On August 18, 2021, Burks re-signed with the Knicks on a three-year, $30 million contract. On December 29, he scored a career-high 34 points, alongside four rebounds, two assists and three steals, in a 94–85 win over the Detroit Pistons. The Knicks failed to qualify for the playoffs during the 2021–22 season, finishing with a 37–45 record.

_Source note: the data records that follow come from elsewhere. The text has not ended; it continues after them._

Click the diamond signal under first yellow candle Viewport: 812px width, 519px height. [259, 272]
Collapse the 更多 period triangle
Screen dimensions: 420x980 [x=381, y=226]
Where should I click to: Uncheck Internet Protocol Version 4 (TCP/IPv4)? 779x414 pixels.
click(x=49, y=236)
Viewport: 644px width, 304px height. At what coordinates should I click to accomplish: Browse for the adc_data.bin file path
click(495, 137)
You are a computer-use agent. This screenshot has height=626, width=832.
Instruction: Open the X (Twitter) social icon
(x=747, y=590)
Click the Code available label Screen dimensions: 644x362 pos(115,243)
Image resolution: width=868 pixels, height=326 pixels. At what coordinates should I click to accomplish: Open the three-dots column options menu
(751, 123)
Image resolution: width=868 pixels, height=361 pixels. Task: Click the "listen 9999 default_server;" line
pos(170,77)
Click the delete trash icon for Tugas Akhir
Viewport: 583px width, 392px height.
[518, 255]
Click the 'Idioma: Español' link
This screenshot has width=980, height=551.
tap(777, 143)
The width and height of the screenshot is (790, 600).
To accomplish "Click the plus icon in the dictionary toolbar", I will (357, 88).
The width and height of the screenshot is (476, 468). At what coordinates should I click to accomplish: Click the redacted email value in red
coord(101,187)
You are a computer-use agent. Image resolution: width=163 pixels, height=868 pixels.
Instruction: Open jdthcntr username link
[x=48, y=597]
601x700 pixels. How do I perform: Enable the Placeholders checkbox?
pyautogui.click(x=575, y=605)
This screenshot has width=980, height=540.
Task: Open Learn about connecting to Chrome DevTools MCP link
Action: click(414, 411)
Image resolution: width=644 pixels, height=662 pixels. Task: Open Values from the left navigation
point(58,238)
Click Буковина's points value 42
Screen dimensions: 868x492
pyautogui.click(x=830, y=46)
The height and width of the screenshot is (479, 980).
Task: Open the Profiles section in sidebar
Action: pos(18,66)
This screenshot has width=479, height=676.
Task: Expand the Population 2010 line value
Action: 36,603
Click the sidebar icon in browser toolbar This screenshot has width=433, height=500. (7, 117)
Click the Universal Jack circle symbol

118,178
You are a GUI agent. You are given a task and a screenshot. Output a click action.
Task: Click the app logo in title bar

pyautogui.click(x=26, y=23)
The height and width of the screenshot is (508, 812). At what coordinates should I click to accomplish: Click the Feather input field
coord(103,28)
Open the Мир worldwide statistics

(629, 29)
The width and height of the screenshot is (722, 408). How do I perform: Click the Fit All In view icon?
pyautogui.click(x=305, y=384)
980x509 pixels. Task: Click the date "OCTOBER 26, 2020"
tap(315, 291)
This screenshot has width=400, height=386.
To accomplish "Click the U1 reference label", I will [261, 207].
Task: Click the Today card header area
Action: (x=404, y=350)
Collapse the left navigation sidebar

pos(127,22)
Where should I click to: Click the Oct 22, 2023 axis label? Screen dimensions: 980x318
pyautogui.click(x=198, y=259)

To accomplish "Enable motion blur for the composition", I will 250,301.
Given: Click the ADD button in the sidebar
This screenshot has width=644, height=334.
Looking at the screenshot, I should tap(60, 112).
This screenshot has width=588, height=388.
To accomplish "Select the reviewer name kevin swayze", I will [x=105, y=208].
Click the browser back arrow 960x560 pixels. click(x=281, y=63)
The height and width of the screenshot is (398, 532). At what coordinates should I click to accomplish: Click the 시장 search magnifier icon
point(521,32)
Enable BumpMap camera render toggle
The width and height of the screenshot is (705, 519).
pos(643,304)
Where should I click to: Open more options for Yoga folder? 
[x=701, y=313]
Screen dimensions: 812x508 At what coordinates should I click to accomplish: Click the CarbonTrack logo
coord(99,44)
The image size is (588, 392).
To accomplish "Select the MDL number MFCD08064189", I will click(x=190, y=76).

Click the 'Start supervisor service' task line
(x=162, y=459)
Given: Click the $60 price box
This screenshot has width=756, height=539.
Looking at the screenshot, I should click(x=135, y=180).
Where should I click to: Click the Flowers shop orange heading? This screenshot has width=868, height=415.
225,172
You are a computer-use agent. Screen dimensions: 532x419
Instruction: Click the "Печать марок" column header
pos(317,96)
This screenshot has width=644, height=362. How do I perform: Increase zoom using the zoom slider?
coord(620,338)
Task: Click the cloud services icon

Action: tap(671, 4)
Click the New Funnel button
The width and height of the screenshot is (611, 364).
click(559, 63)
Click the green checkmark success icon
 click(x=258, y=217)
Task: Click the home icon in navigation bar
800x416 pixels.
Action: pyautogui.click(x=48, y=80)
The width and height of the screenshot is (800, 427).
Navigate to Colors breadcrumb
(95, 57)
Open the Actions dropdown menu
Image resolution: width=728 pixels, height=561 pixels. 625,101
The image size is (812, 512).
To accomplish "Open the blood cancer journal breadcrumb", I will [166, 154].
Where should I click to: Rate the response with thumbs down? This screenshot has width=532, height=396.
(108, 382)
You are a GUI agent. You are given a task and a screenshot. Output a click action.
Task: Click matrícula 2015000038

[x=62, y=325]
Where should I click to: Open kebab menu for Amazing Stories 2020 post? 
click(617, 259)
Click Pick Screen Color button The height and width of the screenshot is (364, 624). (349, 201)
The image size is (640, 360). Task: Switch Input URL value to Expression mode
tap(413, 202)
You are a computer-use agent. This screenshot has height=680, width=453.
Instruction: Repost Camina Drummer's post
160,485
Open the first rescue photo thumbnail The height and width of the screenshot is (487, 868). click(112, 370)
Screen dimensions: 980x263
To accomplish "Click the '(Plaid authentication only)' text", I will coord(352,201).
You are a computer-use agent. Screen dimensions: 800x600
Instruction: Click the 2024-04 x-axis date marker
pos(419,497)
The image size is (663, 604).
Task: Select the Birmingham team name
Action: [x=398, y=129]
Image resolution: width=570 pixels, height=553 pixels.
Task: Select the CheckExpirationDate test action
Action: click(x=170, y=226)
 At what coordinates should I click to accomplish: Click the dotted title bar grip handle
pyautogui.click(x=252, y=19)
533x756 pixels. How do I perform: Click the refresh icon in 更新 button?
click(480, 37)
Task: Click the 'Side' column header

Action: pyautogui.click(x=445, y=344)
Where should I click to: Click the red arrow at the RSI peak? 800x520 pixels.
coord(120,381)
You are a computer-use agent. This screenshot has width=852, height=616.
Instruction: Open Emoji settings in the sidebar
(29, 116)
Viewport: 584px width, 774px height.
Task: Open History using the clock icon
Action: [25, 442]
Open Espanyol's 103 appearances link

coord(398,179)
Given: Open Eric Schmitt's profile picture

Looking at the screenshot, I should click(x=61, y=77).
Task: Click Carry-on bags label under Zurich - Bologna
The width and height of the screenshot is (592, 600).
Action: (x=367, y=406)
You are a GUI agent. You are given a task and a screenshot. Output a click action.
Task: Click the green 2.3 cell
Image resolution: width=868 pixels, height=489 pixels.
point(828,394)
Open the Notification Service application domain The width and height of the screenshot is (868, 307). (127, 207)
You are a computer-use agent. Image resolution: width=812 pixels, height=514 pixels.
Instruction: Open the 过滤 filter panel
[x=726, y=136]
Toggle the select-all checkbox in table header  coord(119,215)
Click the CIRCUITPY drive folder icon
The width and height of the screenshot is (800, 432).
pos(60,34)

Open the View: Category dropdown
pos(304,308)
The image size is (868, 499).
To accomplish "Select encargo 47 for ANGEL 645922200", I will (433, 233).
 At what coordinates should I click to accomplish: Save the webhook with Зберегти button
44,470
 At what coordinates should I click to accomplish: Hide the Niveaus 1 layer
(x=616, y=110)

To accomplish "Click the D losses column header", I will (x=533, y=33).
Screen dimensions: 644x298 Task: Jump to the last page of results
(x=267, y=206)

===Detroit Pistons (2022–2024)===
On July 11, 2022, Burks was traded, alongside Nerlens Noel, to the Detroit Pistons in exchange for the draft rights to Nikola Radičević and a 2025 protected second-round pick. Burks made his Pistons debut on November 11, recording 17 points and two rebounds in a 121–112 loss to the New York Knicks.

On June 29, 2023, the Detroit Pistons exercised Burks' team option for the 2023–24 NBA season. On January 16, 2024, Burks tied a career–high in points, registering 34 points while going 11–for–17 on field goals against the Washington Wizards.

===Return to the Knicks (2024)===
On February 8, 2024, Burks and Bojan Bogdanović were traded to the New York Knicks in exchange for Ryan Arcidiacono, Malachi Flynn, Evan Fournier, Quentin Grimes and two second-round picks.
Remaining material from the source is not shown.